No. Each NodePort must be unique cluster-wide. If you try to create two Services with the same NodePort, the second creation will fail with a port conflict error. Kubernetes reserves the NodePort range (default 30000-32767) to avoid collisions with application ports. You can customize the range by setting --service-node-port-range on the kube-apiserver, but this is rarely necessary.
How do I expose multiple ports on a single Service?
A Service can expose multiple ports by defining multiple entries in the ports array. Each port must have a unique name field. For example, a web application might expose port 80 for HTTP and port 443 for HTTPS on the same Service. Backend Pods must listen on the corresponding targetPort values.
spec:
ports:
- name: http
protocol: TCP
port: 80
targetPort: 8080
- name: https
protocol: TCP
port: 443
targetPort: 8443
Why does my LoadBalancer Service show <pending> for the external IP?
This indicates the cloud controller manager failed to provision a load balancer. Common causes include: missing cloud controller manager installation, insufficient IAM permissions (e.g., EKS worker nodes lack elasticloadbalancing:CreateLoadBalancer), or quota limits in the cloud account. Check kubectl describe service <name> for error events, and verify the cloud controller manager logs with kubectl logs -n kube-system <cloud-controller-manager-pod>.
How does externalTrafficPolicy: Local differ from Cluster?

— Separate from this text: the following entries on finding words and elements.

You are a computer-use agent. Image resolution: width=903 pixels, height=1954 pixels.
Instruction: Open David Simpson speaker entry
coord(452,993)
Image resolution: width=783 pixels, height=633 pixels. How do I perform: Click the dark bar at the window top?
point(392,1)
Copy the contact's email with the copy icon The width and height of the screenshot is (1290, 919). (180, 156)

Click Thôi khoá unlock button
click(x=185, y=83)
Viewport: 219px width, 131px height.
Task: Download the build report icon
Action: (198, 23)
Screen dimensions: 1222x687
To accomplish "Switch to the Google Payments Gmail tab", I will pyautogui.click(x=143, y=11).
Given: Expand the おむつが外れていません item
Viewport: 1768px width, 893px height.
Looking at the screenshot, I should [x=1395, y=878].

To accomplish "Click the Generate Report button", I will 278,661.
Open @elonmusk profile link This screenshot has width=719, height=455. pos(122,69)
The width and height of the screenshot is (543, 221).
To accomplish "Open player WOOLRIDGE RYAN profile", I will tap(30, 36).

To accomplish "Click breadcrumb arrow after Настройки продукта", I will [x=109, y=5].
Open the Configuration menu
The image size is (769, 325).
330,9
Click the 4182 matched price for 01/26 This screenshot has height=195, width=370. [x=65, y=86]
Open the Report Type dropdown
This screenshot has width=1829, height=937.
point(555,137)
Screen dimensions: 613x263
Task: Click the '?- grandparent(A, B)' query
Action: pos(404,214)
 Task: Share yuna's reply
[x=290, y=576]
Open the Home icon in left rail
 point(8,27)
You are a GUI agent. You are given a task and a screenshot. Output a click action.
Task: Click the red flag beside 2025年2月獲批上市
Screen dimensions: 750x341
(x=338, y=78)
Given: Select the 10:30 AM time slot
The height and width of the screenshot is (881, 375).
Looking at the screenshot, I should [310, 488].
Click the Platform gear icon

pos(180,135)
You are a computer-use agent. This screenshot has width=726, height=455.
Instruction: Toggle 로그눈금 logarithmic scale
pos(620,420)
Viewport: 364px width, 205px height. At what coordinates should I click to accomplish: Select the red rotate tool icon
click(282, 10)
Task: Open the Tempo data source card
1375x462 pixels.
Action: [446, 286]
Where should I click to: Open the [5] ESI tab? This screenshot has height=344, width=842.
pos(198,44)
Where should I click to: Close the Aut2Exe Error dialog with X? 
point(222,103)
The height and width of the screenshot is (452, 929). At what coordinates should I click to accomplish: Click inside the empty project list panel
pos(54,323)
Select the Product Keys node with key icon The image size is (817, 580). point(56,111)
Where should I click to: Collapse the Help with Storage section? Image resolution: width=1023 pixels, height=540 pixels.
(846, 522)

With externalTrafficPolicy: Cluster (default), kube-proxy load-balances traffic across all Pods cluster-wide, potentially forwarding traffic from the receiving node to Pods on other nodes. This adds latency and obscures the client IP behind the node's IP. With externalTrafficPolicy: Local, traffic is routed only to Pods on the receiving node, preserving the client IP and reducing latency. However, if a node has no matching Pods, requests to that node fail, so you must ensure even Pod distribution or use a load balancer that performs node-level health checks.
Can I change a Service type from ClusterIP to LoadBalancer without downtime?
Yes. Update the Service manifest with type: LoadBalancer and apply it with kubectl apply -f service.yaml. Kubernetes provisions the load balancer asynchronously while the ClusterIP remains active. Once the external IP is assigned, clients can switch to the new endpoint. Existing ClusterIP connections continue uninterrupted. This zero-downtime migration is common during production cutover from internal testing to public launch.
How do I troubleshoot DNS resolution failures for Services?
First, verify CoreDNS Pods are running: kubectl get pods -n kube-system -l k8s-app=kube-dns. Check CoreDNS logs for errors: kubectl logs -n kube-system <coredns-pod>. Test DNS from a debug Pod: kubectl run -it --rm debug --image=busybox --restart=Never -- nslookup <service-name>.<namespace>.svc.cluster.local. If DNS fails, verify the cluster DNS service IP is correct in /etc/resolv.conf inside Pods, and ensure network policies allow traffic to CoreDNS on port 53.
What is the difference between a Service and an Ingress?
A Service exposes Pods at the transport layer (Layer 4), routing TCP or UDP traffic to backend Pods. An Ingress operates at the application layer (Layer 7), routing HTTP/HTTPS traffic based on hostnames and URL paths. Ingress requires an Ingress controller (NGINX, Traefik, AWS ALB Ingress Controller) to implement routing rules. Typically, you create a single LoadBalancer Service for the Ingress controller, then define Ingress resources to route traffic to multiple backend Services. This reduces cloud load balancer costs and centralizes SSL termination and WAF integration.